Startups such as ShipNext attempt to overturn the old order.
“Connectivity solutions can enable the seamless flow of information and documents among all stakeholders, including shippers, carriers, terminals, forwarders, and port authorities,” wrote Boston Consulting Group, in a February paper that focused on a “digital imperative” in shipping. “An online booking platform that lets a customer receive instant quotes will soon be considered table stakes for competing in the industry.”
Money is being poured into this endeavor. The consultancy pointed out that “in the past six years, more than $3.3 billion has been invested in digital startups in the shipping and logistics sector.”
Varvarenko decided that ShipNext’s first offering would target bulk and project cargo.
Breakbulk 4.0?
In many ways, building a system to book containerized freight is a more simple and straightforward task than bulk or project cargo, since container ships tend to steam on established routes at regular intervals, while project cargo, for example, may involve hundreds of suppliers sending goods that are all different, and all must be shipped in a certain sequence.

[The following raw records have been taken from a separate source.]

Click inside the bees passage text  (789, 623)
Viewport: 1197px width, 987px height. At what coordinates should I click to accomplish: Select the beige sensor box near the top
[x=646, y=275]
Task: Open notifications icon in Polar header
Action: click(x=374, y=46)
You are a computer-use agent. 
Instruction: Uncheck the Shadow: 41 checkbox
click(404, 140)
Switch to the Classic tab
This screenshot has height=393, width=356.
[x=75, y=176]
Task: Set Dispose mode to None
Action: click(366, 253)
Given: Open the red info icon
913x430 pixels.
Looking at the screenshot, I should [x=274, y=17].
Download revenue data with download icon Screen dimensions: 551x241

No matter what the cargo, each piece has four critical components: length, width, height and weight. With the ShipNext service, said Varvarenko, “having that critical information, you can easily find the ship with the right hatch size, with the right height. You can easily check whether that port of discharge or loading has a crane and if it doesn’t have a crane big enough to handle that kind of cargo, you have to already start looking for a geared ship, you have to find a ship with the best matching cranes, sufficient safe working load, in a position to load this cargo on the dates when it’s reportedly ready for shipment.”
“There are a lot of calculations when it comes to doing it manually,” he said. “On ShipNext, it’s done in less than a second.”
Varvarenko uses this example: A shipper wants to send iron ore from Houston from Singapore. Through its machine-learning algorithm, ShipNext would read through and evaluate related email, store them in a file, assess the cargo’s weight and dimensions as well as any peculiarities, run through the calculations of what ship is required, scan the database of ships that are available globally, factor in port restrictions, appraise the capabilities of identified ships and give the shipper the best matches, all in about a second.
The bill of lading and other, related documents represent another aspect of the booking process that remains firmly planted in the previous century. ShipNext is now testing an electronic bill of lading that uses open source software, the first step in a so-called smart contract. A smart contract allows instant verification by various parties involved in the shipment – the shipper, the receiver, the carrier, the port – and could trigger payment and other activities, a so-called blockchain, where documents are linked through cryptography to parties in blocks.
“Everybody believes shipping could be more efficient and more secure and reliable,” said Varvarenko. “This is one of our tasks by creating a blockchain solution or just by digitalization in shipping in general.”
It’s not just the shippers and the vessels, either. While ports have invested millions of dollars in management systems, these are closed systems. A service such as ShipNext allows vessels to know the state of port congestion and take action, such as slowing down or even calling on another port along the way first.
These are early days for ocean-transport related digitalization. However, change could come quickly and those who aren’t prepared will pay the price. “We’re moving into this digital space very fast. I don’t think it’s a question of the future, it’s already happening, and while some companies aren’t ready for it, others are moving full steam,” said Varvarenko.